PROBLEM REQUIREMENTS
Type out the data again, word for word and in full.

[DATA IN THIS EXERCISE — start]

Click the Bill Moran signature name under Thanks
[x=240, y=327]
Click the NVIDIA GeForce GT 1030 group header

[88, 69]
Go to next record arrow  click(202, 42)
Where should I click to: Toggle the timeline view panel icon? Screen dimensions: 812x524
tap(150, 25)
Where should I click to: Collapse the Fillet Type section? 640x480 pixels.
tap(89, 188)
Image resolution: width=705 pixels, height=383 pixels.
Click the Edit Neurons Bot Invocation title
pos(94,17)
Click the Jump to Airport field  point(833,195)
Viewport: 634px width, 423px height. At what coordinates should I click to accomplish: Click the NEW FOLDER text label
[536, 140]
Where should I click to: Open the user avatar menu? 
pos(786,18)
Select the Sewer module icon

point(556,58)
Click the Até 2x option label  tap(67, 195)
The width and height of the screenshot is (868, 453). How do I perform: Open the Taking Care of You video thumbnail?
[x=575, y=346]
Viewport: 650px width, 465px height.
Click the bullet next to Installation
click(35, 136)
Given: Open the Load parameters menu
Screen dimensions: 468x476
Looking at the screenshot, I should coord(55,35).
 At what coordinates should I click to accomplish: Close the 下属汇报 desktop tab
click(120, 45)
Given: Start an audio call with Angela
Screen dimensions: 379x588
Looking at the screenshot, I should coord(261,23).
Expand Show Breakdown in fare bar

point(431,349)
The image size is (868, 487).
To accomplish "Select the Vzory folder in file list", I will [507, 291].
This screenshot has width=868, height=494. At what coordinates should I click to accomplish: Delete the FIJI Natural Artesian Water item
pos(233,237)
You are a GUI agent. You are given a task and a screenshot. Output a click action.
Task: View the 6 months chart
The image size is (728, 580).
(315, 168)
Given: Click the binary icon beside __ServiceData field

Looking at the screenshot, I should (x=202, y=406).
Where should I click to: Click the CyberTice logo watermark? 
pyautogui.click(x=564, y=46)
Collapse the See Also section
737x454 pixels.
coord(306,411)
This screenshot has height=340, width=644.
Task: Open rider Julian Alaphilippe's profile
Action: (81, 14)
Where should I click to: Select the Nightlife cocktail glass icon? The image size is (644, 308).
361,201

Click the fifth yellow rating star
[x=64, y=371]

[DATA IN THIS EXERCISE — finish]

RESPONSE TO THIS EXERCISE
Click the Bill Moran signature name under Thanks
[x=240, y=327]
Click the NVIDIA GeForce GT 1030 group header

[88, 69]
Go to next record arrow  click(202, 42)
Where should I click to: Toggle the timeline view panel icon? Screen dimensions: 812x524
tap(150, 25)
Where should I click to: Collapse the Fillet Type section? 640x480 pixels.
tap(89, 188)
Image resolution: width=705 pixels, height=383 pixels.
Click the Edit Neurons Bot Invocation title
pos(94,17)
Click the Jump to Airport field  point(833,195)
Viewport: 634px width, 423px height. At what coordinates should I click to accomplish: Click the NEW FOLDER text label
[536, 140]
Where should I click to: Open the user avatar menu? 
pos(786,18)
Select the Sewer module icon

point(556,58)
Click the Até 2x option label  tap(67, 195)
The width and height of the screenshot is (868, 453). How do I perform: Open the Taking Care of You video thumbnail?
[x=575, y=346]
Viewport: 650px width, 465px height.
Click the bullet next to Installation
click(35, 136)
Given: Open the Load parameters menu
Screen dimensions: 468x476
Looking at the screenshot, I should coord(55,35).
 At what coordinates should I click to accomplish: Close the 下属汇报 desktop tab
click(120, 45)
Given: Start an audio call with Angela
Screen dimensions: 379x588
Looking at the screenshot, I should coord(261,23).
Expand Show Breakdown in fare bar

point(431,349)
The image size is (868, 487).
To accomplish "Select the Vzory folder in file list", I will [507, 291].
This screenshot has width=868, height=494. At what coordinates should I click to accomplish: Delete the FIJI Natural Artesian Water item
pos(233,237)
You are a GUI agent. You are given a task and a screenshot. Output a click action.
Task: View the 6 months chart
The image size is (728, 580).
(315, 168)
Given: Click the binary icon beside __ServiceData field

Looking at the screenshot, I should (x=202, y=406).
Where should I click to: Click the CyberTice logo watermark? 
pyautogui.click(x=564, y=46)
Collapse the See Also section
737x454 pixels.
coord(306,411)
This screenshot has height=340, width=644.
Task: Open rider Julian Alaphilippe's profile
Action: (81, 14)
Where should I click to: Select the Nightlife cocktail glass icon? The image size is (644, 308).
361,201

Click the fifth yellow rating star
[x=64, y=371]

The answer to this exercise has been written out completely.